Simon Willison’s latest posts tagged with artificial intelligence span hands-on experiments, product notes, and security analysis across the current wave of large language model tooling. A recurring theme is practical agentic coding: he highlights how Anthropic’s Claude Code answers questions about itself by fetching its own documentation via a dedicated index file, and he demonstrates how instructing it to use sub-agents can parallelize complex tasks against a codebase. He also documents where Claude Code logs are stored locally and how to extend their retention, and shares a workflow video where he vibe-codes a small utility using Claude Code for web.
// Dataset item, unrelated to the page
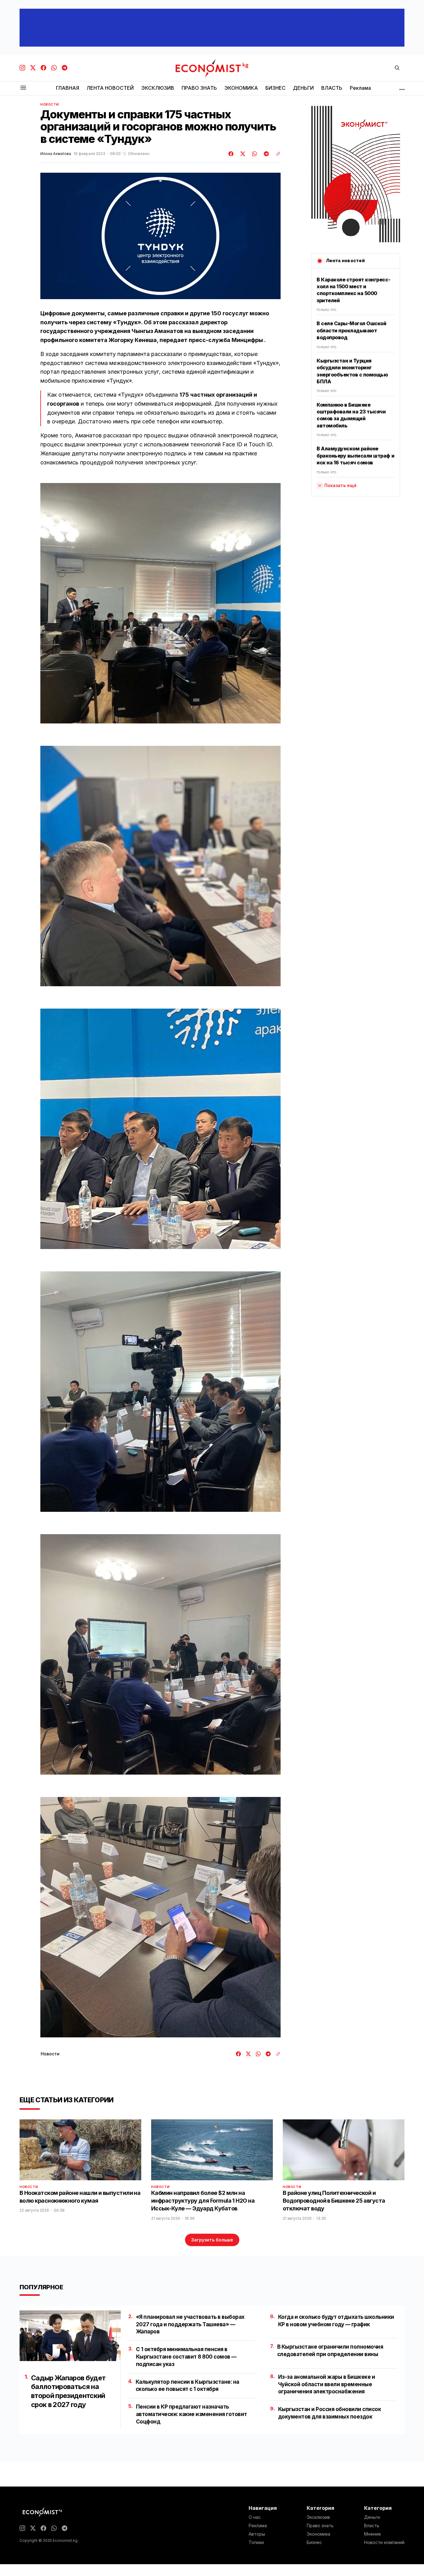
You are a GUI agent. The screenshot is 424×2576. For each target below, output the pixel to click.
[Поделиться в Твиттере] (242, 153)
Several entries focus on Anthropic’s expanding stack. Willison previews and evaluates Claude Code for web as an asynchronous coding agent, and he explores the newly introduced Claude Skills pattern for packaging model abilities. He covers the release of Claude Haiku 4.5, noting its support for reasoning, a 200,000 token context window, higher maximum output, and a February 2025 knowledge cutoff. He cites the system card’s description of training interventions that make the model more context-aware, helping it avoid stopping prematurely and reducing agentic laziness. Alongside tooling, he spotlights Anthropic’s interpretability research that finds cross-modal features for visual concepts shared between ASCII art, SVG, and text, and shows how identified features can be negatively or positively steered to change generated imagery.
Willison gives detailed attention to browser agents and security. He tests OpenAI’s ChatGPT Atlas, a Mac-only browser that adds chat context from pages, a user-controlled browser memories feature, and an agent mode with clearly stated boundaries and ARIA guidance for site authors. He remains skeptical about the safety of browser automation and calls for deep explanations of defenses against prompt injection, later linking to a follow-up by OpenAI’s chief information security officer addressing Atlas risks. Complementing that, he summarizes new research from Brave demonstrating “unseeable” prompt injections in screenshots and text-triggered exfiltration in competing agentic browsers, and he cites commentary arguing that prompt injection may be fundamentally hard to solve in current systems.
Beyond agents, he logs numerous project-driven notes. Highlights include porting the classic SLOCCount tool to WebAssembly using WebPerl and Emscripten, brute-forcing a setup to run DeepSeek-OCR on an NVIDIA Spark with Claude Code’s help, and trying OpenAI’s deep research model while building a viewer for Responses API traces. He also tracks a legal update relieving OpenAI from preserving all ChatGPT outputs in an ongoing case with specific exceptions. Across the posts, Willison combines critical security scrutiny with pragmatic engineering, emphasizing concrete workflows that make today’s models more reliably useful.